The 30-year-old right-hander spun together yet another gem against the imposing Los Angeles Dodgers, posting six innings of two-run ball while allowing just four hits and striking out six. The performance paced a rare 7-2 Mets victory — just their second in 10 games and their sixth of August.
Stroman’s 13th quality start (at least six innings pitched with three earned runs or fewer allowed) of the season has his 2021 ERA at 2.85 over 145.1 innings, which is a career-best and ranks eighth in Major League Baseball.
“He’s been outstanding,” Mets manager Luis Rojas said. “He’s leading the teams in wins and he has all those innings. He hasn’t missed a start and he’s able to go out there and give us six. That’s huge, especially for the bullpen, which has been overused.”
It’s why his 9-12 record is a harsh one, but a pitfall of receiving little support from a team whose offense has failed to find its groove.
“He’s been outstanding for us.

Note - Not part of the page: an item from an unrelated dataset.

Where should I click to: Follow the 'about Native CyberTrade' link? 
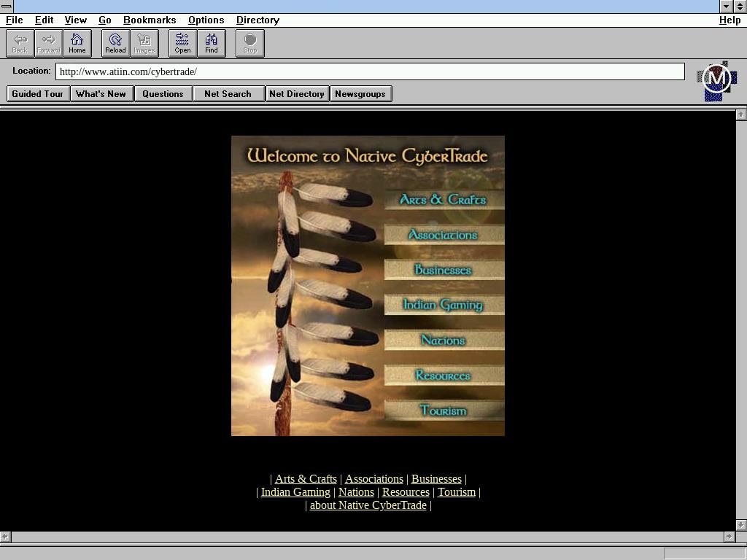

I don’t think we’ve hit enough behind the way he’s pitched,” Rojas added. “That’s why his ERA shows like that and he has a losing record. That’s not fair, but he’s pitched like an ace.

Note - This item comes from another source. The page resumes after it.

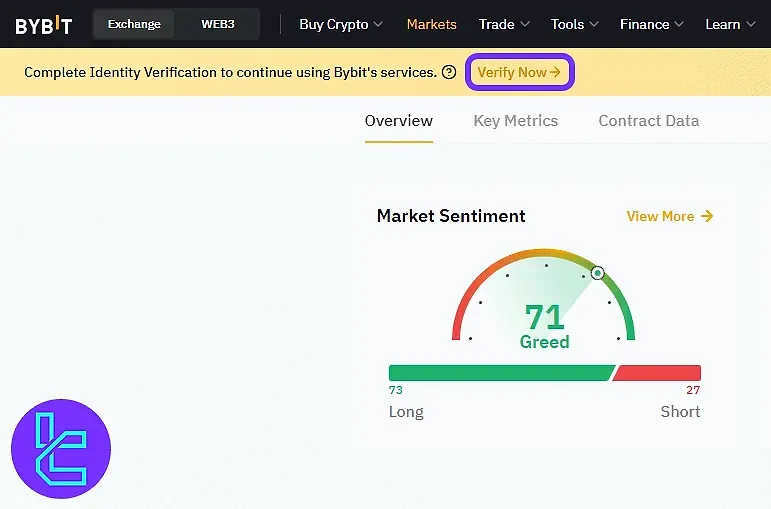The height and width of the screenshot is (509, 771).
Task: Go to Markets in the navigation bar
Action: click(x=432, y=24)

His ability to be a steady presence in an uncertain Mets rotation this year — headlined by the loss of deGrom in July and delayed rehabs of Carlos Carrasco and Noah Syndergaard — has not only been invaluable to the club, but it’s further reminding baseball that he can shoulder the responsibility of being a front-line starter.
The Long Island native leads the league with 26 starts — 23 of which he’s only yielded three runs or fewer — and is on pace to eclipse the 190-inning mark for the first time since 2017. He’s also projected to strike out a career-best 169 batters while being another glue guy in a tight-knit clubhouse.
“His energy is contagious all the time,” Rojas said. “He’s been very valuable and he’s one of the guys who has kept us afloat.”
Stroman has built the reputation of being a tireless student of the game, finely honing his craft through a litany of avenues that don’t always solely revolve around baseball.
“Just mix,” Stroman said of his work ethic. “Just being really aggressive and putting a huge emphasis on my five-day [break] in between [starts], doing everything I can to clear my mind and my body, and just going out there and competing.”
There is no magic formula for success, but he certainly has found the right repertoire; and at a perfect time, too. Stroman will be one of the most sought-after starting-pitching free agents on the market this winter when his contract expires.